◆ TASK REQUIREMENTS
1. According to the forum post about the bootloader problem, in which directories did the writer expect to find the grub installer?
2. Reproduce the forum post from "The reinstall of" up to and including "this time around.", swapping "LILO" for "GRUB".
3. List every numbered reference (written with a "#" sign) that appears in the forum post.

I would have tried that if I could, teabag - when I dropped to a command prompt I couldn't locate the grub installer. Tried searching in the ramdisk but didn't find it - not in /sbin or /usr/sbin as I expected. That was part of the problem. I couldn't figure out where in the install image the bootloader executable would be.

The reinstall of the base system seemed to help - I specifically chose not to enable large memory support in LILO because I couldn't find any info from Dell whether there was a memory limitation in the BIOS revision on this system (and can't flash to a higher BIOS without a bootable drive). Don't recall whether I did this last time or not. At any rate it installed the bootloader with no reported errors this time around.

I'm waiting for it to finish downloading and installing the last bit before I reboot. Seems #1 is the issue, #2 is at this point a non-issue (hopefully) so only left with #3 if I need it as a fallback. Crossing my fingers...
posted by caution live frogs at 8:12 AM on September 1, 2009


jquinby - thanks. That should be my fallback if the reboot goes south on me. Marking as best answer as #3 looks like the only remaining potential issue here.

◆ DATASET EXCERPTS
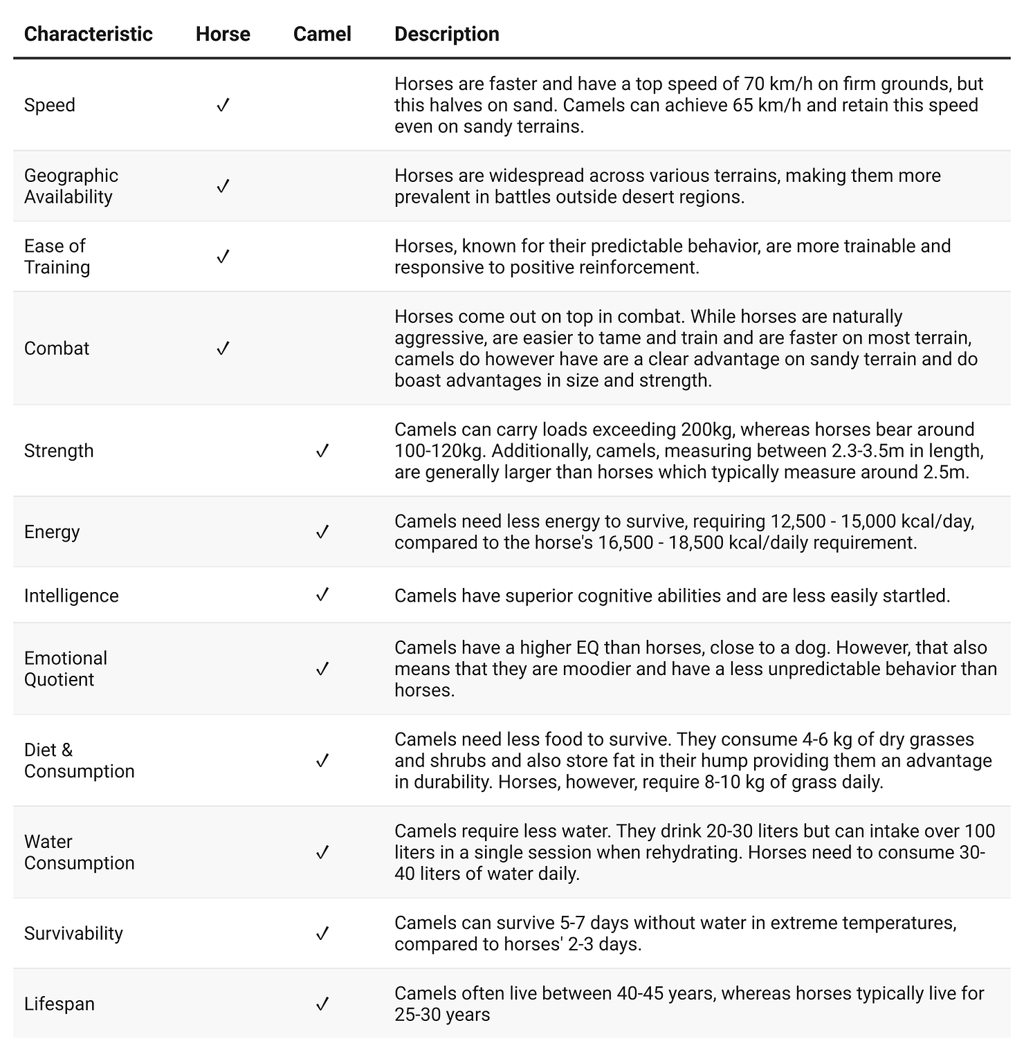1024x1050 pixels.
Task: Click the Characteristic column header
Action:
--
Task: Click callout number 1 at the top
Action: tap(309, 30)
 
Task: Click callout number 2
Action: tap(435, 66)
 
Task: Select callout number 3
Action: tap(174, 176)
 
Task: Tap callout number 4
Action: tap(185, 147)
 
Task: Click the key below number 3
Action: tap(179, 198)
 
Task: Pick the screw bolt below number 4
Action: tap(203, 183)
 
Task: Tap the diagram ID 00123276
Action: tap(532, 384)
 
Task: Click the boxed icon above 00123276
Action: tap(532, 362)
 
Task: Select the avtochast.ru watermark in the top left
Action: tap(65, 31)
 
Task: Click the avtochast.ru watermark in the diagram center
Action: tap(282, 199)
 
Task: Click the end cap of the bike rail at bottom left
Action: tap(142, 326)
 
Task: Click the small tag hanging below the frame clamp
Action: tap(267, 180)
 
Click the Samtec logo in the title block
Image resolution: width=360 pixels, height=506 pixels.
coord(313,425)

◆ SOLUTIONS
1. /sbin and /usr/sbin

2.
The reinstall of the base system seemed to help - I specifically chose not to enable large memory support in GRUB because I couldn't find any info from Dell whether there was a memory limitation in the BIOS revision on this system (and can't flash to a higher BIOS without a bootable drive). Don't recall whether I did this last time or not. At any rate it installed the bootloader with no reported errors this time around.

3. #1, #2, #3